Chafe and blown out sails were never a problem on Exit Only. Dacron sail rot was our biggest enemy. After eleven years, our mainsail started to fall apart from rot. The stitching along the seams never was a problem. The dacron fabric itself began to disintegrate starting about 1 meter from the leach. That was the part of the sail that was continually exposed to ultraviolet radiation when the mainsail was uncovered and lying in the lazy jacks with the sail down. It's a fact of the cruising life, that the mainsail is often down for significant periods of time, and it's not appropriate or convenient to immediately place the sailcovers on the boom. The result is that the leach of the sail gets more UV light than the rest of the mainsail. After eleven years, the leach area began to disintegrate. Vertical slit like tears along the fabric weave began to emerge in the sail. I applied patches to cover the tear, and the dacron fabric would tear along the edge of the patch. I tried patching the tears with contact cement and new dacron, and when I rubbed the patch in place, a new tear would instantly appear adjacent to the patch. By the time we arrived in the Med on our eleven year
circumnavigation, the mainsail was finished.

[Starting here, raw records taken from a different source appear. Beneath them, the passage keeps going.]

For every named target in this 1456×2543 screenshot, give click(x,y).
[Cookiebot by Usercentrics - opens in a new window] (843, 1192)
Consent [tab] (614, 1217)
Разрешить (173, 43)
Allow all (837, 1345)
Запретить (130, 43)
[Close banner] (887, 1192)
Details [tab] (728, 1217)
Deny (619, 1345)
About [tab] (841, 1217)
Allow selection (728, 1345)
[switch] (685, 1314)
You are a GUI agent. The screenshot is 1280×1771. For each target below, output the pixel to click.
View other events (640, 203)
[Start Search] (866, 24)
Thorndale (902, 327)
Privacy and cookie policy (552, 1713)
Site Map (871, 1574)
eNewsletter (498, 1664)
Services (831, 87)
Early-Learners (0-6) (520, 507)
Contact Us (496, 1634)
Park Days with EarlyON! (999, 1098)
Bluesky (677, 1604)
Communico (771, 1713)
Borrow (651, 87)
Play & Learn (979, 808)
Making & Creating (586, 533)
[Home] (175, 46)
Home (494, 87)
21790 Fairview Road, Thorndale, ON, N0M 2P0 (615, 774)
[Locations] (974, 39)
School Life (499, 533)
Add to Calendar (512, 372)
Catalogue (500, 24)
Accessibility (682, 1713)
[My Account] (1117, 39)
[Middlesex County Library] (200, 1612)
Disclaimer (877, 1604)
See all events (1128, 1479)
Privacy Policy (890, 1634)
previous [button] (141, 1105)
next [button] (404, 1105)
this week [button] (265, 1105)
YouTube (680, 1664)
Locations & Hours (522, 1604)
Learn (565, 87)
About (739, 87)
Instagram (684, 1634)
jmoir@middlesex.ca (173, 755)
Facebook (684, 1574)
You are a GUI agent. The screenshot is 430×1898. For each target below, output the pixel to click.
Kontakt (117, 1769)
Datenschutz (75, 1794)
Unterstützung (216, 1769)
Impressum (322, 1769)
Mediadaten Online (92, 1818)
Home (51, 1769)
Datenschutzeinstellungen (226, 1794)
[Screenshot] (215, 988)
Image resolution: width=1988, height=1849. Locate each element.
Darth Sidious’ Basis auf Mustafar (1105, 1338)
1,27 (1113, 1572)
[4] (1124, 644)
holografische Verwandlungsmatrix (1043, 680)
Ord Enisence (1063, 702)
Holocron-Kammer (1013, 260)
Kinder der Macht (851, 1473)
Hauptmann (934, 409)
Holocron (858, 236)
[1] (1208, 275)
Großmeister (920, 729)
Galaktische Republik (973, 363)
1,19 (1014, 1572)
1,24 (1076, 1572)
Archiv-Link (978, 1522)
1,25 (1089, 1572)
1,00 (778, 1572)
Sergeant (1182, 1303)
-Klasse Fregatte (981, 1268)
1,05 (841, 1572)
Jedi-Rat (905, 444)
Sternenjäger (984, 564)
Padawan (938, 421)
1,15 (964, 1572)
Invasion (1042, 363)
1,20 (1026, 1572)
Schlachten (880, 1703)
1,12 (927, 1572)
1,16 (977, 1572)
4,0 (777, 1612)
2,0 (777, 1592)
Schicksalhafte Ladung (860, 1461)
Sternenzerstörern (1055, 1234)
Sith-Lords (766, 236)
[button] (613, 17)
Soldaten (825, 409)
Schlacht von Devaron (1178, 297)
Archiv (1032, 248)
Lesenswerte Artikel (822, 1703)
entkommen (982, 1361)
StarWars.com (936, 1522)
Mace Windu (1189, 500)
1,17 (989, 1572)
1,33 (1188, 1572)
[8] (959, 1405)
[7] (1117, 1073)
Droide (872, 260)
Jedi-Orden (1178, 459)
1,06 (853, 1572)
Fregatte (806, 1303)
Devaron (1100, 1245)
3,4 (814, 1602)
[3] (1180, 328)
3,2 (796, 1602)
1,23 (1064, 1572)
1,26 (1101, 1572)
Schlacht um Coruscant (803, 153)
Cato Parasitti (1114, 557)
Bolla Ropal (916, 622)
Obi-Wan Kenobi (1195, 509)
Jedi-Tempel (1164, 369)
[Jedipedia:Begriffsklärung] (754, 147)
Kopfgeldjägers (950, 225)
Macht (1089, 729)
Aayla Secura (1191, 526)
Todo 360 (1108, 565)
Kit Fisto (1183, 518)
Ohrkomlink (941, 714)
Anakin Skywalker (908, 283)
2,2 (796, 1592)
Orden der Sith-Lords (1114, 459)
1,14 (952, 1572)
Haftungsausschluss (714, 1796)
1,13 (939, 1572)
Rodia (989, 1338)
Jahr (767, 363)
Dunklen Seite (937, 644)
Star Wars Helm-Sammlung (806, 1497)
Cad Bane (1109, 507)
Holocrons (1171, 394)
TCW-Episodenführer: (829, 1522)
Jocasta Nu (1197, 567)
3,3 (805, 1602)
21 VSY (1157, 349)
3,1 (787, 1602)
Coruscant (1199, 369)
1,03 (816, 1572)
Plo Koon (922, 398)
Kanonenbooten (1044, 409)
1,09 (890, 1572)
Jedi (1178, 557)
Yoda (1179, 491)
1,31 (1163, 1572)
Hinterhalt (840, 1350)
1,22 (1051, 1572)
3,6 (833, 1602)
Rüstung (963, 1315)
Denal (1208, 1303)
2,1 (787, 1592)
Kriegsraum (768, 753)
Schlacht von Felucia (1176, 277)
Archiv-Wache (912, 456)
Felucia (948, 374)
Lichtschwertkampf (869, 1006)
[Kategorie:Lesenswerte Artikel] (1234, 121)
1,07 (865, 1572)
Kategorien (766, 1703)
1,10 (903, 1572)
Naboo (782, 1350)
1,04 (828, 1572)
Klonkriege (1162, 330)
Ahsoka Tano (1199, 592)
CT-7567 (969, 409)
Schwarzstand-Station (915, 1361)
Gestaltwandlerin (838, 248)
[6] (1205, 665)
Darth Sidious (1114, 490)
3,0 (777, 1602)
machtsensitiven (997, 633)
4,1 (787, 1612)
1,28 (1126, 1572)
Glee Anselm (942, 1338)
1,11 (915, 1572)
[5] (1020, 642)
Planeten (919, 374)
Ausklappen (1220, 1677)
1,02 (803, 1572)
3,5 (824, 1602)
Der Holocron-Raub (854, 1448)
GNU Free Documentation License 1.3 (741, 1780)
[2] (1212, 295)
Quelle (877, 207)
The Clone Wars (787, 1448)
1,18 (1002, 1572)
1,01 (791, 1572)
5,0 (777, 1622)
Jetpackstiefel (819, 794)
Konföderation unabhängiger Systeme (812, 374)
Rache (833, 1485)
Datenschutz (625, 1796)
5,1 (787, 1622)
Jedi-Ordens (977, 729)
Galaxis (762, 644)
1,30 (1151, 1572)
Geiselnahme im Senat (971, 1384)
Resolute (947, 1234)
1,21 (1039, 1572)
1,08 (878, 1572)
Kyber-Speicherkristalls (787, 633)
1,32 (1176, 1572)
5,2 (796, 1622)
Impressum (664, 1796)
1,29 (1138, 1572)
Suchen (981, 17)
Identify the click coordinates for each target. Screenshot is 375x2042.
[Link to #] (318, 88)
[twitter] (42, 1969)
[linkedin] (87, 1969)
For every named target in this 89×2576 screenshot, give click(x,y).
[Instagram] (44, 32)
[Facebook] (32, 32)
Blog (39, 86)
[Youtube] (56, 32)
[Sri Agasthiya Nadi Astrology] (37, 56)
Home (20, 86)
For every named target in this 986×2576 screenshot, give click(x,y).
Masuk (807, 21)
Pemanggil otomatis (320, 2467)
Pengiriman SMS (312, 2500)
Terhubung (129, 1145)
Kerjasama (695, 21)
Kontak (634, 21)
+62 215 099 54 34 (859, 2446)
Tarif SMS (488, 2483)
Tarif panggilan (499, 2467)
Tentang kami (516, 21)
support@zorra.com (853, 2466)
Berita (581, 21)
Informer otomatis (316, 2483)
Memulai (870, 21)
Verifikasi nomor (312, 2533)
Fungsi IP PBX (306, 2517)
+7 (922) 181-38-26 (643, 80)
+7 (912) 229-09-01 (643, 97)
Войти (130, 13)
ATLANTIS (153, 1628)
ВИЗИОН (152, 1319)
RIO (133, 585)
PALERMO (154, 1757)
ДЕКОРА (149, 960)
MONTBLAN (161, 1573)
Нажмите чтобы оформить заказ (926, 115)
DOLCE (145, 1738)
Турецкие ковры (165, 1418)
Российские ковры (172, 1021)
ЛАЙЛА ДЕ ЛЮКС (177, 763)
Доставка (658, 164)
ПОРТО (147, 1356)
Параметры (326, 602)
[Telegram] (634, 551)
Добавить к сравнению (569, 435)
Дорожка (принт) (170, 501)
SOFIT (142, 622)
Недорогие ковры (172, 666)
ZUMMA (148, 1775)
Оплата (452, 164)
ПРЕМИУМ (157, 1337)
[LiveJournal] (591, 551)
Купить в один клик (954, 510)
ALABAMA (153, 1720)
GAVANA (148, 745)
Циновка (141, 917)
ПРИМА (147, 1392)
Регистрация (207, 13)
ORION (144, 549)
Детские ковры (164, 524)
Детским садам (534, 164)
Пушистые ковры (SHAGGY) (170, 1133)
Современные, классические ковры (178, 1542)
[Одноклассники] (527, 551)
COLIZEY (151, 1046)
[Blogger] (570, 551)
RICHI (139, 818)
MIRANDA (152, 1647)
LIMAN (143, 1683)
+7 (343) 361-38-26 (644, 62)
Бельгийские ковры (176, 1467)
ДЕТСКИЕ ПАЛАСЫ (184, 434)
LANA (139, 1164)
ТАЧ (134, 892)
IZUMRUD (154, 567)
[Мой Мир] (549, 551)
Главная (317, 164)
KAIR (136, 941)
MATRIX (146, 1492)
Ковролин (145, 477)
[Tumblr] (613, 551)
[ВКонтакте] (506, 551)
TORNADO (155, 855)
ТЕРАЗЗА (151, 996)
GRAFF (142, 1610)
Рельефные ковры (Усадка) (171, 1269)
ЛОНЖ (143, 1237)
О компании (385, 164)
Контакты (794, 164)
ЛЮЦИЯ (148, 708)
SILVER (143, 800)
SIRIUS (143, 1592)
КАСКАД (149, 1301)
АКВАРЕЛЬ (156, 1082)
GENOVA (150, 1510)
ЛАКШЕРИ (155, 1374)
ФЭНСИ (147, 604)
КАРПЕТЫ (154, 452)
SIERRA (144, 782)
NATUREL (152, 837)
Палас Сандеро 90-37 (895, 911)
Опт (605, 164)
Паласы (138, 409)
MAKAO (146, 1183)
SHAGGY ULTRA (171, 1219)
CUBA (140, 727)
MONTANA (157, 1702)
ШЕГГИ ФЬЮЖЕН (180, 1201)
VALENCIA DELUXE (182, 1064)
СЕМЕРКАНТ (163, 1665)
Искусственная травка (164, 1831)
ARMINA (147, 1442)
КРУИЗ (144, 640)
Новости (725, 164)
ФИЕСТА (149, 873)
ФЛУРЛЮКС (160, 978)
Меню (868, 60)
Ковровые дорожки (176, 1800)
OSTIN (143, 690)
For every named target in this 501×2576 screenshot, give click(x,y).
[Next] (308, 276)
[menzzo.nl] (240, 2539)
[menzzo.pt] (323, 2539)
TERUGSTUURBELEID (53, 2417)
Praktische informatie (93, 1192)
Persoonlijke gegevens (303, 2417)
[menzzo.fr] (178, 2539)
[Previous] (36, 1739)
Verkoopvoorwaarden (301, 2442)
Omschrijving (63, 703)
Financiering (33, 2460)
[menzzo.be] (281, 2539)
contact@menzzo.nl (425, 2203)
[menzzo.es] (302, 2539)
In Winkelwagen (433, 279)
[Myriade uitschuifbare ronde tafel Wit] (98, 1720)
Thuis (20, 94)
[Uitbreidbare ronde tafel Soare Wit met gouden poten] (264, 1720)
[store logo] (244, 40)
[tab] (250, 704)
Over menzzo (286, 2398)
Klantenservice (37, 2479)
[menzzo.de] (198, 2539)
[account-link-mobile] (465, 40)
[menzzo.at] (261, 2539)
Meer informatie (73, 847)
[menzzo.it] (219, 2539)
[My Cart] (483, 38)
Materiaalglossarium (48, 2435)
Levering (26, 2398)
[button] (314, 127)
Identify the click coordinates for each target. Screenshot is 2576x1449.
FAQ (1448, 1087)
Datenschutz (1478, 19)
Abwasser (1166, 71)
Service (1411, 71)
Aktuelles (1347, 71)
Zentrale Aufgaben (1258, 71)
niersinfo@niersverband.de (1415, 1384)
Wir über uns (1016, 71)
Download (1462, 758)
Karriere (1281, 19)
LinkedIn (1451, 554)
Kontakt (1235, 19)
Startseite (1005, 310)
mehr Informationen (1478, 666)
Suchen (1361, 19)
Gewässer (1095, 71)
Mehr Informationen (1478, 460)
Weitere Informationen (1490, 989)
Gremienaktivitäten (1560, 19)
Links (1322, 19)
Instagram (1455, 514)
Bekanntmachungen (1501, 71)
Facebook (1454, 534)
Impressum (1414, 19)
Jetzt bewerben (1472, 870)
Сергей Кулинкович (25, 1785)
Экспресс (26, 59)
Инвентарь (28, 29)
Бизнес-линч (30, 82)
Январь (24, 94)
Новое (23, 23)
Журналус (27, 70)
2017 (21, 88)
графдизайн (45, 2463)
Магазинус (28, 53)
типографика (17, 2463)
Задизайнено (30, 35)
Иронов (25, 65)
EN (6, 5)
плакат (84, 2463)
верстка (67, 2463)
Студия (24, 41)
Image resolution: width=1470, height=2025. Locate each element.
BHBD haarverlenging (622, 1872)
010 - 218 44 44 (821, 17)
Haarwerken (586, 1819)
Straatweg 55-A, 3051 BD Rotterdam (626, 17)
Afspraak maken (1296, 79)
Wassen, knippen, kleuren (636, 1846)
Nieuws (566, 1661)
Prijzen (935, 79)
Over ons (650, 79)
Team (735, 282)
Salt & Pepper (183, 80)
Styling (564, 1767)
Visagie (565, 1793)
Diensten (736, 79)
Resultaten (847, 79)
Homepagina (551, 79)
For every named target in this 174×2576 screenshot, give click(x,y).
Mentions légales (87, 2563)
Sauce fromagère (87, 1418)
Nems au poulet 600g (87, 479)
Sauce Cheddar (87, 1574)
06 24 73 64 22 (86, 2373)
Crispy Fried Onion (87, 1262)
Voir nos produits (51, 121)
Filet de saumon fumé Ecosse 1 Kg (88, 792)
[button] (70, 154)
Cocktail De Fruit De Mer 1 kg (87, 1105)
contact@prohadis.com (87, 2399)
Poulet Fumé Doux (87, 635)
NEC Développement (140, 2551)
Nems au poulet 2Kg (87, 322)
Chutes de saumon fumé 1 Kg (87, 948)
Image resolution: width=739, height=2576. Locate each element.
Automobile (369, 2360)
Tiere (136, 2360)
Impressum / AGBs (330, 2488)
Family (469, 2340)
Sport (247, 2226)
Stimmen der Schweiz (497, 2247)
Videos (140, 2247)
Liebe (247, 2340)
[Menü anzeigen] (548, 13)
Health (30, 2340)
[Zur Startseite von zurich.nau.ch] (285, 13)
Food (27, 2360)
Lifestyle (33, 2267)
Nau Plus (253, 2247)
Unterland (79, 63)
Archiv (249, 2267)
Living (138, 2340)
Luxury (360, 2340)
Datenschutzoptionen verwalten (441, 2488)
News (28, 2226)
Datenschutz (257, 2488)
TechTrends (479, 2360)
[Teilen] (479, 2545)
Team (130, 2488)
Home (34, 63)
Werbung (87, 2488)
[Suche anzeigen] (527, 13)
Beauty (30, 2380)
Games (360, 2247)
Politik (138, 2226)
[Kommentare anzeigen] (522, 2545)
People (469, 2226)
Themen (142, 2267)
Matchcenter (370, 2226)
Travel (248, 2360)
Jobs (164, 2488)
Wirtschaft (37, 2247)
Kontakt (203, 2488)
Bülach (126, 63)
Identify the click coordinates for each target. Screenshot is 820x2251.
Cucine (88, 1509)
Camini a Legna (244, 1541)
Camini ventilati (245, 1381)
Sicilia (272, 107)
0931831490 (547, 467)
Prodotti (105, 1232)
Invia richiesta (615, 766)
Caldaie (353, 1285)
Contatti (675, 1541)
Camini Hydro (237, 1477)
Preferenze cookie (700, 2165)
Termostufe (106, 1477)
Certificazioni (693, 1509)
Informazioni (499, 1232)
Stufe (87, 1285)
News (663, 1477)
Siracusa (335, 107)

The rest of the mainsail appeared strong.
In contrast, the genoas on board Exit Only survived without dacron rot. They had covers sewn along the leach so they didn't have ultraviolet exposure to the leach as much as the mainsail.
Probably if we had immediately covered the mainsail every time we dropped it, our mainsail would still alive and well. We probably would have gone crazy putting the mainsail cover on and off a bazillion times in 11 years.
A nine ounce dacron mainsail that lasts eleven years is good service for a sail on an
offshore catamaran. By that time, the sail material is stretched out as well, and most people would like to have a flatter mainsail unless they spent their time running downwind in the trades where it doesn't matter so much.
How long have your sails lasted before you had dacron rot?